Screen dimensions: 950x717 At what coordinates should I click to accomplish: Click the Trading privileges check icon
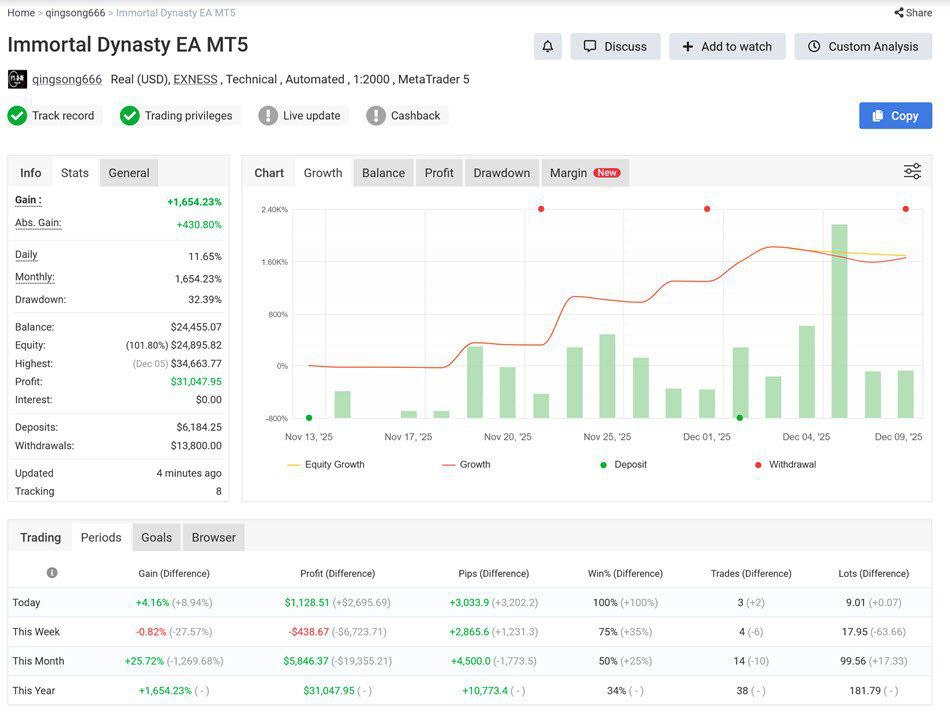tap(130, 116)
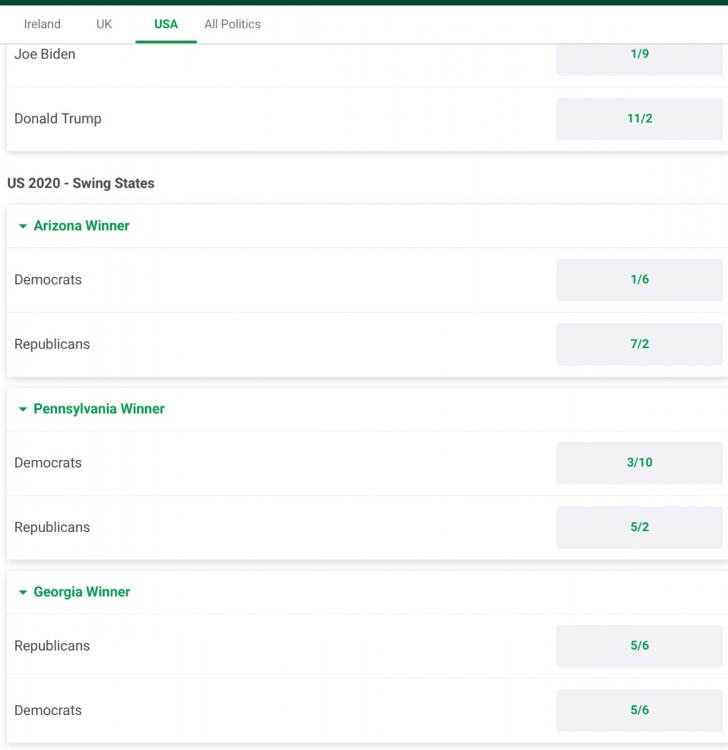This screenshot has height=750, width=728.
Task: Select the USA tab
Action: pyautogui.click(x=166, y=24)
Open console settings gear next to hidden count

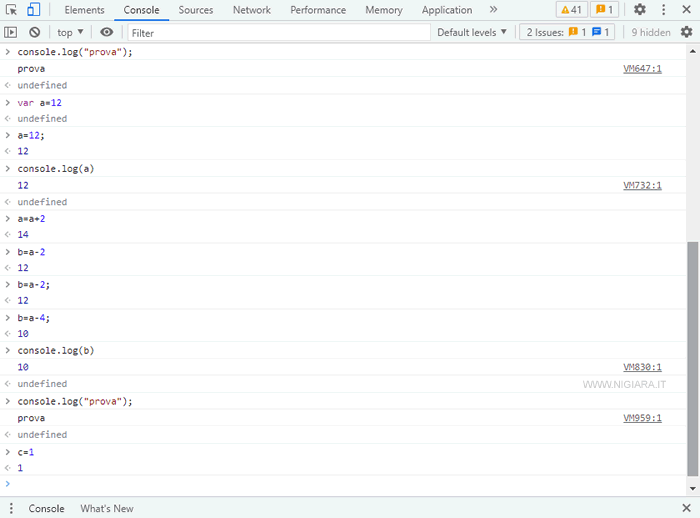pos(686,32)
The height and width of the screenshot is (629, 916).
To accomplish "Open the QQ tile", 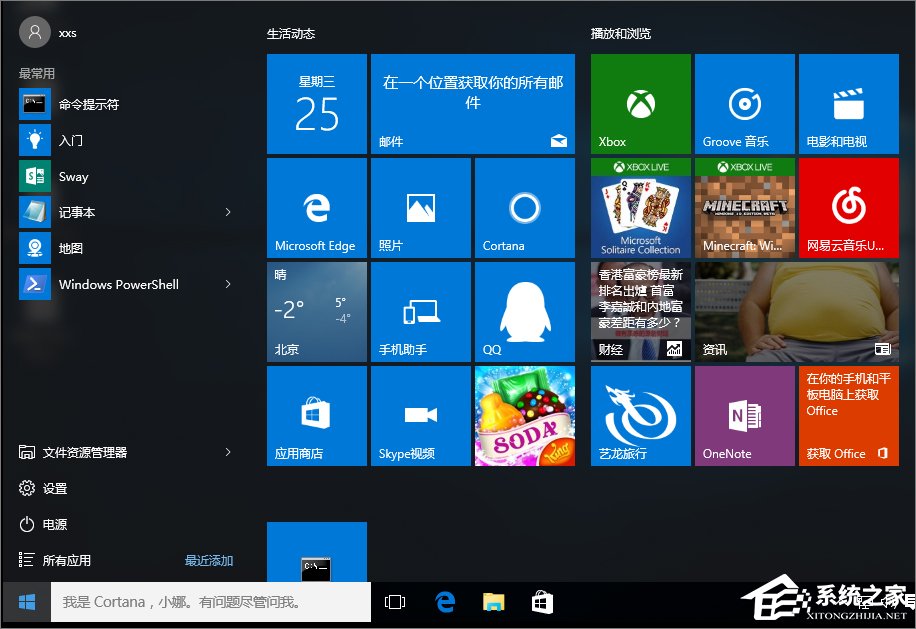I will (524, 311).
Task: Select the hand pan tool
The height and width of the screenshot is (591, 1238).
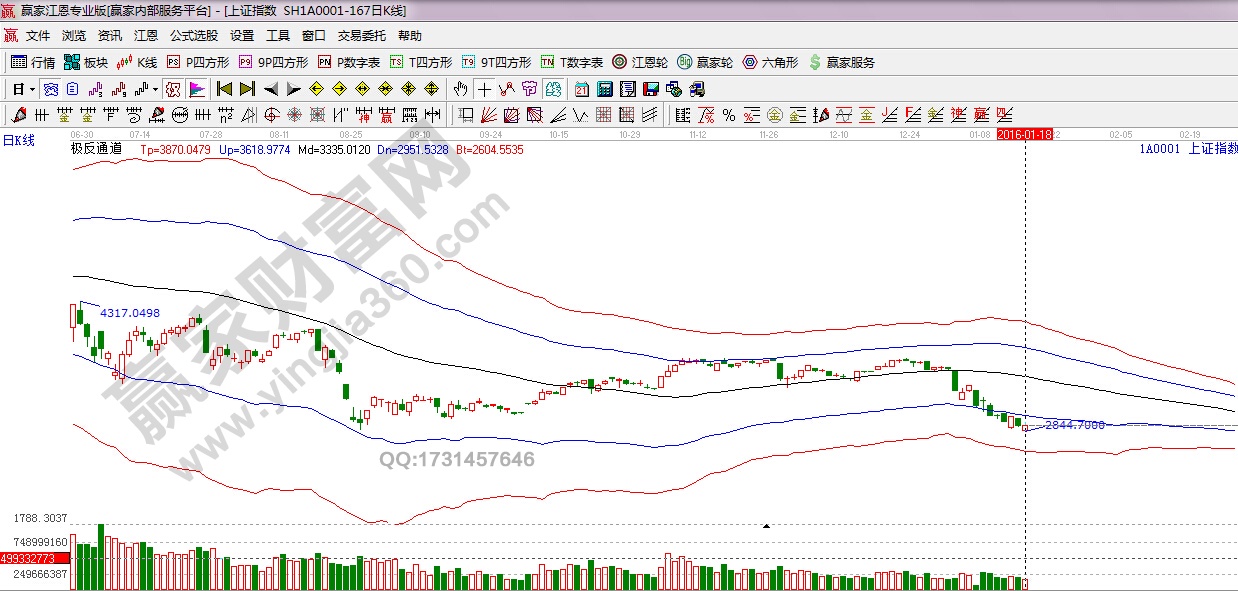Action: (x=460, y=89)
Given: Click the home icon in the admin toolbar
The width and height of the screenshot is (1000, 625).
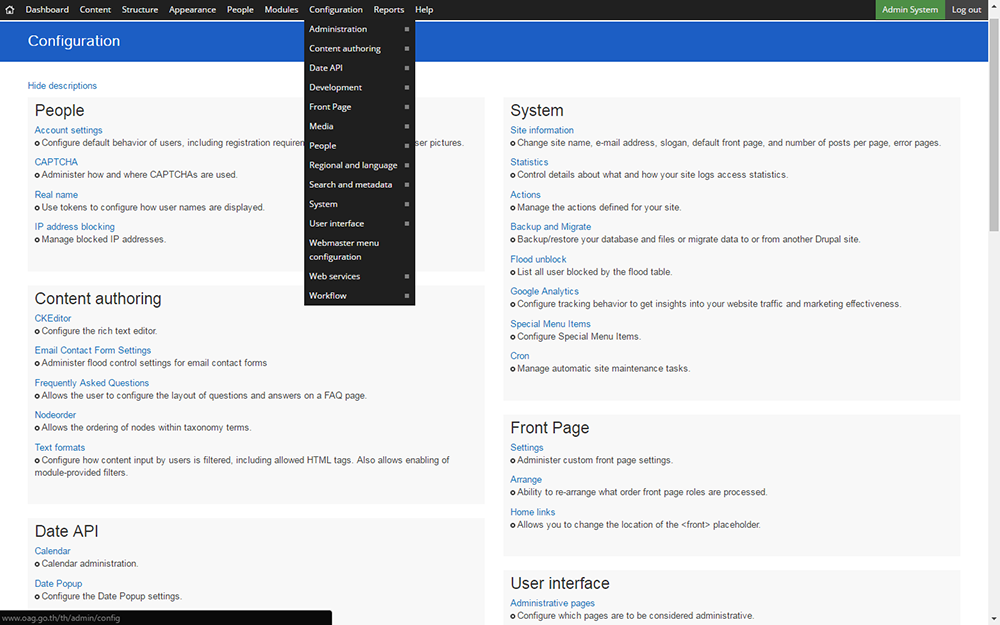Looking at the screenshot, I should tap(9, 9).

□ □ □ □ □

Work instruction — What is needed is an exact copy of the lines from the line with "Task: Select the hand pan tool" to the end of the data above, both included, without any pictures.

Exercise output —
Task: Select the hand pan tool
The height and width of the screenshot is (591, 1238).
Action: (x=460, y=89)
Given: Click the home icon in the admin toolbar
The width and height of the screenshot is (1000, 625).
Looking at the screenshot, I should tap(9, 9).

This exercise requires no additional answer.